The Revenue Report: Income and Sales Tax Surprise

Written by: Staff

Welcome to the first Revenue Report from the Utah Foundation. As state taxes and government spending have always been among Utah’s top ten concerns in Utah Foundation’s “Utah Priorities Project,” we thought it would be helpful to provide a monthly discussion on Utah’s state revenues.  In this month’s discussion we highlight the income and sales tax surprise – how  revenue collections are well above expectations.

The Utah State Tax Commission periodically releases a revenue snapshot of tax and fee collections, and the Office of the Legislative Fiscal Analysts and the Governor’s Office of Planning and Budget compare those numbers with the previous revenue forecasts.

Revenues collected from sales tax continue to be much higher than the forecast. Year-over-year sales tax collections deposited in the General Fund stood at 18.0% in June and 10.5% in December. As one might expect given the economic slowdown, sales tax collections are decelerating. However, revenues are still well above the forecast – updated in late November from a 5% decline to a 5.5% increase.
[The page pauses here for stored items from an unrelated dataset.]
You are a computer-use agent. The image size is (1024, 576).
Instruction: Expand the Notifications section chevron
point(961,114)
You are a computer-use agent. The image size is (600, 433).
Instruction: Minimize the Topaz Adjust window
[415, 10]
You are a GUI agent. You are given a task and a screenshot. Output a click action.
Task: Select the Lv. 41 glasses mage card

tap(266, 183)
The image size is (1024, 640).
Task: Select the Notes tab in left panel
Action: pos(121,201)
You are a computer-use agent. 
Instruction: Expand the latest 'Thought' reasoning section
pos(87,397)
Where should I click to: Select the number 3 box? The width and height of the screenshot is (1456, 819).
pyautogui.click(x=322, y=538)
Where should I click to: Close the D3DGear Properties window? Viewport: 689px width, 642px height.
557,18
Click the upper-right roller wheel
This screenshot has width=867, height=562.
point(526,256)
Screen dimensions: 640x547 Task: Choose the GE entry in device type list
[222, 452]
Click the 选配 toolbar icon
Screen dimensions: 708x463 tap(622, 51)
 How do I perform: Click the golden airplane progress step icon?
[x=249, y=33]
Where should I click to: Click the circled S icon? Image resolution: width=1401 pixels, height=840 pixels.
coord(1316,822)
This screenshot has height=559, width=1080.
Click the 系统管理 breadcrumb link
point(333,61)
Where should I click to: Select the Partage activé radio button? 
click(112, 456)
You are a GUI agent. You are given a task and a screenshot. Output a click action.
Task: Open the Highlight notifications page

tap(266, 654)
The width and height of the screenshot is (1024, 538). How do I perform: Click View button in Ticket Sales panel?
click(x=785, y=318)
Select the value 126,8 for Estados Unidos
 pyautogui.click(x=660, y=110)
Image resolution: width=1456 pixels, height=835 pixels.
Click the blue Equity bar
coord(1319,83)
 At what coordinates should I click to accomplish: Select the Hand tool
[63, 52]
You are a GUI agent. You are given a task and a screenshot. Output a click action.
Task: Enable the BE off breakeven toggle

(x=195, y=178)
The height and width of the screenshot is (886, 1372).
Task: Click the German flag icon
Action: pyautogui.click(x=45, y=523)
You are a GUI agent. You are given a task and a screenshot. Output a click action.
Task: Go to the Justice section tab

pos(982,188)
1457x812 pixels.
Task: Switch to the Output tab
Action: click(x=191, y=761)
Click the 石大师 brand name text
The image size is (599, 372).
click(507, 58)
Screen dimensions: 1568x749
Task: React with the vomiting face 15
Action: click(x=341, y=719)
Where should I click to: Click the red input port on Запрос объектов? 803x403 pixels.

Individual income tax collections also continue to exceed expectations by a wide margin. Collections were quite low in early calendar-year 2022, followed by an expected jump in April due to tax filings. These collections are substantially higher than revenue estimates that were adjusted upward in late November from a 1% decline to a 0.1% increase.

The State will be re-forecasting revenues after one more monthly collections report – due in the middle of February. Legislators will consider these numbers before making final budget decisions for the 2023 General Session. Interestingly, if the current growth rates were to hold throughout the remainder of the fiscal year (June 30th), the state would end the year with $1.9 billion more than forecasted.

In this edition we highlighted how actual revenues can sometimes far exceed expectations. This can have a real impact on how the state spends its money, which we will dive into in further detail in future editions of the Revenue Report.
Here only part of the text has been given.